Certification is infrastructure for the signal. It is not the signal itself — the behaviors are. The certification is what lets the behaviors travel.
Where to start in the next 90 days
- Pick one SPARK behavior your team is weakest on. Run one exercise per week for the next 8 weeks.
- Measure baseline engagement before you start; remeasure at day 90.
- Capture two real employee stories per behavior; publish them where candidates can see them.
- Apply for third-party verification (Most Loved Workplace® or comparable) once the behaviors are visibly present — not before.
A disciplined sequence works best: first diagnose, then define the behaviors, then install the ritual, then measure whether the behavior changed, then decide what proof can be shared externally. Teams often reverse this by starting with messaging. The more serious path starts with behavior and lets the story follow the evidence.

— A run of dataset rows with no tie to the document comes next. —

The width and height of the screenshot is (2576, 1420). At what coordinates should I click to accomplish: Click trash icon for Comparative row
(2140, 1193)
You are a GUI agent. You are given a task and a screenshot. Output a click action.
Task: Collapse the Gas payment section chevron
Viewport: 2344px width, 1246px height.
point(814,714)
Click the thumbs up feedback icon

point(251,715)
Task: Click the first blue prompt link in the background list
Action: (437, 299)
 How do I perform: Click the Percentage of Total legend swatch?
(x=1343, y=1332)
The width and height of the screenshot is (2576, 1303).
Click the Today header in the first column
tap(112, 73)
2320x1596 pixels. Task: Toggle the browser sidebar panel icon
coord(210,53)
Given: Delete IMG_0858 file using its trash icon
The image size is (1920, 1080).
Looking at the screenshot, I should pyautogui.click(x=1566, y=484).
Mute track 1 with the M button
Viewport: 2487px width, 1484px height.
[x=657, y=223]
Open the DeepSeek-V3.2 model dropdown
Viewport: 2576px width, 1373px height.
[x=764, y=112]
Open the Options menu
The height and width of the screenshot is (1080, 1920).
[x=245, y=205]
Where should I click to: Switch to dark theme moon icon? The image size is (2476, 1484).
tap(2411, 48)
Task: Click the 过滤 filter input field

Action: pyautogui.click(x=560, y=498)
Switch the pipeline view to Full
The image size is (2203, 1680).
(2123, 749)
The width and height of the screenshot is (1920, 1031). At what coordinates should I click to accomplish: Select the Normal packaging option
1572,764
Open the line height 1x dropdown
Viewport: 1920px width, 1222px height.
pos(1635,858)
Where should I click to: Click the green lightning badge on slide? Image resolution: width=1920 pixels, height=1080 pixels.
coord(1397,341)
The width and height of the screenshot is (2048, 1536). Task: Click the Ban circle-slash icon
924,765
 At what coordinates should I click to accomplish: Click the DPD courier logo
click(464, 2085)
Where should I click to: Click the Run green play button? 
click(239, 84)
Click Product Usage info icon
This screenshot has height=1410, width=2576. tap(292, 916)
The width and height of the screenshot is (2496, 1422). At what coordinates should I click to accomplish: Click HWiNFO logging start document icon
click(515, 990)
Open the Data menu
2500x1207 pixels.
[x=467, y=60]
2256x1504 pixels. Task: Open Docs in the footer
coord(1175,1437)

A practical 90-day SPARK rollout
Days 1–30: review data, interview employees, and identify the weakest SPARK element with actual evidence. Translate it into observable behaviors managers can coach.
- Days 31–60: run one focused intervention on that element — for example, collaboration rituals, manager check-ins, decision-rights clarity, or respect-building habits.
- Days 61–90: measure the change, collect employee stories, identify what worked, and decide whether the behavior is strong enough to scale or signal externally.
This cadence makes SPARK actionable because it turns culture into an operating cycle. It gives leaders a way to build culture the same way they improve any other business system: diagnose, intervene, measure, and reinforce.